Stored items
=-=-=

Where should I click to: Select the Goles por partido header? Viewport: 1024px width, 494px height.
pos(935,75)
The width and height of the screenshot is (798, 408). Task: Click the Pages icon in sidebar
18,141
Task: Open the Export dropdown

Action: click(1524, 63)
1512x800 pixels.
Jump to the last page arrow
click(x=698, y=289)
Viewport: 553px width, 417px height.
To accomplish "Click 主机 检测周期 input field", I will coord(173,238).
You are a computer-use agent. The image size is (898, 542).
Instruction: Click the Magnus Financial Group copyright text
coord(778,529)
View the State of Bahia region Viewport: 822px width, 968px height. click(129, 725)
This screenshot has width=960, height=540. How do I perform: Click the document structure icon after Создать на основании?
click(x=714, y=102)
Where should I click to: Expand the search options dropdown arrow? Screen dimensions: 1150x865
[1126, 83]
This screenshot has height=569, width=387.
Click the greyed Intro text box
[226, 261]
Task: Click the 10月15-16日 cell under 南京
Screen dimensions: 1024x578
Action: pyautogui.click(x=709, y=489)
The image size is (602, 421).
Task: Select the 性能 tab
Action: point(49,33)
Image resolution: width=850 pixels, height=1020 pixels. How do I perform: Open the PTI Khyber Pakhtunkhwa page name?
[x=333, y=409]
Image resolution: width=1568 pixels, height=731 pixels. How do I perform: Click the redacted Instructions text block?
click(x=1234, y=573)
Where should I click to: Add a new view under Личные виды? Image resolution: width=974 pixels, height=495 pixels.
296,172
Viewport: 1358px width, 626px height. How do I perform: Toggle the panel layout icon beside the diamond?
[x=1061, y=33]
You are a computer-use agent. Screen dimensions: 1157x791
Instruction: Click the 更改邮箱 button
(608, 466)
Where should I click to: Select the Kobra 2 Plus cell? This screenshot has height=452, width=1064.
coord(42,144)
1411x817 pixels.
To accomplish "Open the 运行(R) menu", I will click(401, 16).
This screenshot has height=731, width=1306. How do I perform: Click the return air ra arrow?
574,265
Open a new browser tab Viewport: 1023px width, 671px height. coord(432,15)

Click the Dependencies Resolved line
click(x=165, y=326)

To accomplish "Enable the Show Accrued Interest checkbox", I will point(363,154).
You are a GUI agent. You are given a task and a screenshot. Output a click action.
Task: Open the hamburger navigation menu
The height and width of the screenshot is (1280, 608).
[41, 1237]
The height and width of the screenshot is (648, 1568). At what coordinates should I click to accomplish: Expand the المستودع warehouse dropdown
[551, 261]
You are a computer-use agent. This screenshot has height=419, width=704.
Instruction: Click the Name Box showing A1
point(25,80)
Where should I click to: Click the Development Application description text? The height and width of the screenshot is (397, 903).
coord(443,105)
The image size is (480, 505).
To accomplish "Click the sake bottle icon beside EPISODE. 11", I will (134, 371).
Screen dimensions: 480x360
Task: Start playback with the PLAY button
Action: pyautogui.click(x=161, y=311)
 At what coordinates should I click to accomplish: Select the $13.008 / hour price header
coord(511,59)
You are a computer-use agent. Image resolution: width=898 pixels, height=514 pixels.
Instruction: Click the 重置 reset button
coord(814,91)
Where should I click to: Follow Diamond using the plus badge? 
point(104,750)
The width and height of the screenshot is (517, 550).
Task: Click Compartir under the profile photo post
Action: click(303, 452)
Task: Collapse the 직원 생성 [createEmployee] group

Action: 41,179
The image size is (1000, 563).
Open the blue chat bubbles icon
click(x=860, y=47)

=-=-=

* [Work request]:
Output the entire data exactly, line for line.

* [Worked solution]:
Where should I click to: Select the Goles por partido header? Viewport: 1024px width, 494px height.
pos(935,75)
The width and height of the screenshot is (798, 408). Task: Click the Pages icon in sidebar
18,141
Task: Open the Export dropdown

Action: click(1524, 63)
1512x800 pixels.
Jump to the last page arrow
click(x=698, y=289)
Viewport: 553px width, 417px height.
To accomplish "Click 主机 检测周期 input field", I will coord(173,238).
You are a computer-use agent. The image size is (898, 542).
Instruction: Click the Magnus Financial Group copyright text
coord(778,529)
View the State of Bahia region Viewport: 822px width, 968px height. click(129, 725)
This screenshot has width=960, height=540. How do I perform: Click the document structure icon after Создать на основании?
click(x=714, y=102)
Where should I click to: Expand the search options dropdown arrow? Screen dimensions: 1150x865
[1126, 83]
This screenshot has height=569, width=387.
Click the greyed Intro text box
[226, 261]
Task: Click the 10月15-16日 cell under 南京
Screen dimensions: 1024x578
Action: pyautogui.click(x=709, y=489)
The image size is (602, 421).
Task: Select the 性能 tab
Action: point(49,33)
Image resolution: width=850 pixels, height=1020 pixels. How do I perform: Open the PTI Khyber Pakhtunkhwa page name?
[x=333, y=409]
Image resolution: width=1568 pixels, height=731 pixels. How do I perform: Click the redacted Instructions text block?
click(x=1234, y=573)
Where should I click to: Add a new view under Личные виды? Image resolution: width=974 pixels, height=495 pixels.
296,172
Viewport: 1358px width, 626px height. How do I perform: Toggle the panel layout icon beside the diamond?
[x=1061, y=33]
You are a computer-use agent. Screen dimensions: 1157x791
Instruction: Click the 更改邮箱 button
(608, 466)
Where should I click to: Select the Kobra 2 Plus cell? This screenshot has height=452, width=1064.
coord(42,144)
1411x817 pixels.
To accomplish "Open the 运行(R) menu", I will click(401, 16).
This screenshot has height=731, width=1306. How do I perform: Click the return air ra arrow?
574,265
Open a new browser tab Viewport: 1023px width, 671px height. coord(432,15)

Click the Dependencies Resolved line
click(x=165, y=326)

To accomplish "Enable the Show Accrued Interest checkbox", I will point(363,154).
You are a GUI agent. You are given a task and a screenshot. Output a click action.
Task: Open the hamburger navigation menu
The height and width of the screenshot is (1280, 608).
[41, 1237]
The height and width of the screenshot is (648, 1568). At what coordinates should I click to accomplish: Expand the المستودع warehouse dropdown
[551, 261]
You are a computer-use agent. This screenshot has height=419, width=704.
Instruction: Click the Name Box showing A1
point(25,80)
Where should I click to: Click the Development Application description text? The height and width of the screenshot is (397, 903).
coord(443,105)
The image size is (480, 505).
To accomplish "Click the sake bottle icon beside EPISODE. 11", I will (134, 371).
Screen dimensions: 480x360
Task: Start playback with the PLAY button
Action: pyautogui.click(x=161, y=311)
 At what coordinates should I click to accomplish: Select the $13.008 / hour price header
coord(511,59)
You are a computer-use agent. Image resolution: width=898 pixels, height=514 pixels.
Instruction: Click the 重置 reset button
coord(814,91)
Where should I click to: Follow Diamond using the plus badge? 
point(104,750)
The width and height of the screenshot is (517, 550).
Task: Click Compartir under the profile photo post
Action: click(303, 452)
Task: Collapse the 직원 생성 [createEmployee] group

Action: 41,179
The image size is (1000, 563).
Open the blue chat bubbles icon
click(x=860, y=47)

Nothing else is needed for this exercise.